Instructions for the task —
Set down every entry once more, character for character.

Record set —
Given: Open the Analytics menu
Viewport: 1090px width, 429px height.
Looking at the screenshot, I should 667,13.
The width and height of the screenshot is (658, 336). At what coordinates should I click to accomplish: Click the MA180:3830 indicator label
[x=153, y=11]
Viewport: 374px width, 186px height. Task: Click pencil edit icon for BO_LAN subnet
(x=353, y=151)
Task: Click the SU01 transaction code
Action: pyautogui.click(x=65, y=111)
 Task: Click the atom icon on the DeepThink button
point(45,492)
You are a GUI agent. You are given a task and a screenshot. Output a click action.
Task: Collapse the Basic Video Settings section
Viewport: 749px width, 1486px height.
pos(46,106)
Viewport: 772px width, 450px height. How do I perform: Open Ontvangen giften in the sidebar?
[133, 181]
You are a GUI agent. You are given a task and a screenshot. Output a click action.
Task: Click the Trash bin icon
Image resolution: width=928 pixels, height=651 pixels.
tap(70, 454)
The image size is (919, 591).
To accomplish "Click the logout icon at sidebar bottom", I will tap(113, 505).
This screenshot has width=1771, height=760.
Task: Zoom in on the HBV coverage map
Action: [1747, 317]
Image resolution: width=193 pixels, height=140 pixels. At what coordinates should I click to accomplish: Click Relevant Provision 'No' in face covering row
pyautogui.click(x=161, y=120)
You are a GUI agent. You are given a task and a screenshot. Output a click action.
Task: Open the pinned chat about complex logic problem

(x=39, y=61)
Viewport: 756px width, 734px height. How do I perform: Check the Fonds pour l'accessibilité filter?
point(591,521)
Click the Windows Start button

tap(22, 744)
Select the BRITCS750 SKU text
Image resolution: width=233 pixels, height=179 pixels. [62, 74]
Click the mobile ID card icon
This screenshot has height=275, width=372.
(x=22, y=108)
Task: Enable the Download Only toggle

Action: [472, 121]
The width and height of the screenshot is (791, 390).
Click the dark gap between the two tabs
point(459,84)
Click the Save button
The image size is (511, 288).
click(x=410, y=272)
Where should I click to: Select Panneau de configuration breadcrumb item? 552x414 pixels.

Task result —
Given: Open the Analytics menu
Viewport: 1090px width, 429px height.
Looking at the screenshot, I should 667,13.
The width and height of the screenshot is (658, 336). At what coordinates should I click to accomplish: Click the MA180:3830 indicator label
[x=153, y=11]
Viewport: 374px width, 186px height. Task: Click pencil edit icon for BO_LAN subnet
(x=353, y=151)
Task: Click the SU01 transaction code
Action: pyautogui.click(x=65, y=111)
 Task: Click the atom icon on the DeepThink button
point(45,492)
You are a GUI agent. You are given a task and a screenshot. Output a click action.
Task: Collapse the Basic Video Settings section
Viewport: 749px width, 1486px height.
pos(46,106)
Viewport: 772px width, 450px height. How do I perform: Open Ontvangen giften in the sidebar?
[133, 181]
You are a GUI agent. You are given a task and a screenshot. Output a click action.
Task: Click the Trash bin icon
Image resolution: width=928 pixels, height=651 pixels.
tap(70, 454)
The image size is (919, 591).
To accomplish "Click the logout icon at sidebar bottom", I will tap(113, 505).
This screenshot has width=1771, height=760.
Task: Zoom in on the HBV coverage map
Action: [1747, 317]
Image resolution: width=193 pixels, height=140 pixels. At what coordinates should I click to accomplish: Click Relevant Provision 'No' in face covering row
pyautogui.click(x=161, y=120)
You are a GUI agent. You are given a task and a screenshot. Output a click action.
Task: Open the pinned chat about complex logic problem

(x=39, y=61)
Viewport: 756px width, 734px height. How do I perform: Check the Fonds pour l'accessibilité filter?
point(591,521)
Click the Windows Start button

tap(22, 744)
Select the BRITCS750 SKU text
Image resolution: width=233 pixels, height=179 pixels. [62, 74]
Click the mobile ID card icon
This screenshot has height=275, width=372.
(x=22, y=108)
Task: Enable the Download Only toggle

Action: [472, 121]
The width and height of the screenshot is (791, 390).
Click the dark gap between the two tabs
point(459,84)
Click the Save button
The image size is (511, 288).
click(x=410, y=272)
Where should I click to: Select Panneau de configuration breadcrumb item? 552x414 pixels.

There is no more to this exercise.